Michaela Coel Recasts Spring Tailoring With Ferragamo Cut-Out Suit
Michaela Coel’s Ferragamo suit turns spring tailoring into a sharper petite proposition: a cut-out jacket, micro mini and pointed mules that stretch the leg.

Maximilian Davis has made Ferragamo tailoring feel like a controlled reveal, not a closed system. His Spring/Summer 2026 collection leaned into 1920s freedom, identity and style, drawing on the Harlem Renaissance and the Africana movement, while his later skirt suits pushed the house further with panels that could button shut or be left open to show skin. That tension, polished on the surface and provocative underneath, is exactly what Michaela Coel wore into New York City.
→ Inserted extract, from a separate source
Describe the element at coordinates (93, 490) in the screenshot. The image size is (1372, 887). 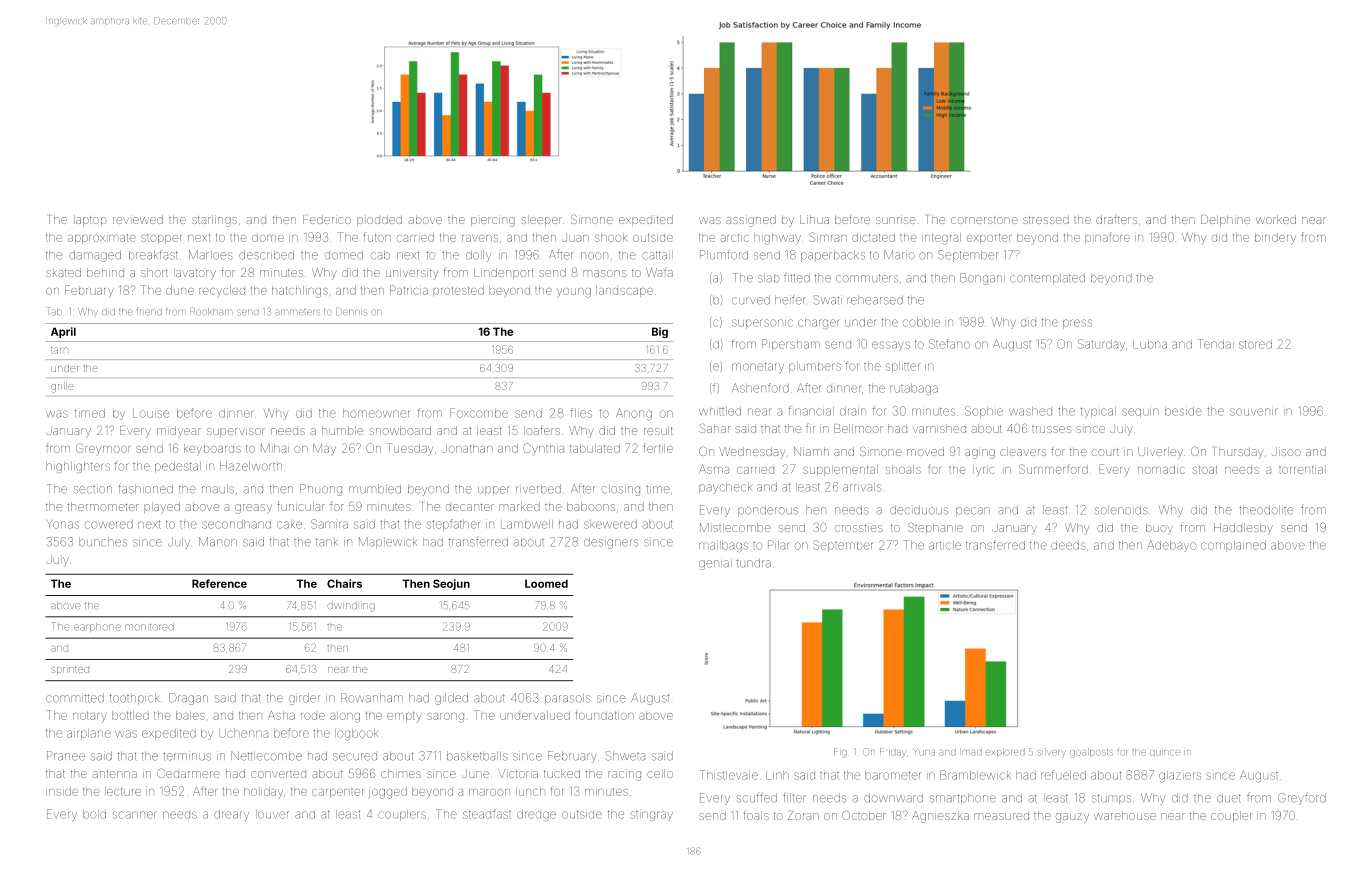
I see `section` at that location.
Coel was seen leaving The Bowery Hotel in a navy Ferragamo skirt suit that reads like a petite master class in proportion. The top was structured and long-sleeved, with black buttoned paneling left open at the center, so the eye lands on the waist before it drifts downward. The skirt sharpened the effect with white-lined side panels and a micro mini hem that keeps the leg line long and clean. It is a reminder that with suiting, scale matters as much as attitude. A shorter jacket hem, a higher hemline and a waist that sits exactly where the body wants to narrow can do more than a dramatic silhouette ever could.
The shoes finish the argument. Coel wore glossy black patent pointed-toe mules with S-shaped heels, a Ferragamo shape that already carries runway credibility and, in retail form, sits at $1,090 and $1,150 on the house’s women’s mules page, with runway versions priced higher. For petite dressing, that kind of pointed toe is not a small detail. It extends the leg, keeps the ankle visible and avoids the heavy break that can flatten a cropped suit. Patent leather adds a slick, reflective surface that makes the whole outfit feel deliberate rather than overworked.

What makes Coel’s look feel modern is that it lands between office code and after-hours polish. WWD described Ferragamo’s Spring 2026 mood as sultry, soigné and lounge-worthy, and that is still the right frame for this suit language. The cut-outs and open panels give the tailoring air, while the micro mini and narrow shoe preserve precision. Coel was also in New York for dual press around The Christophers and Mother Mary, which only heightens the sense that this was a working look with point of view. On her, Ferragamo’s spring tailoring does not swallow the frame. It sharpens it.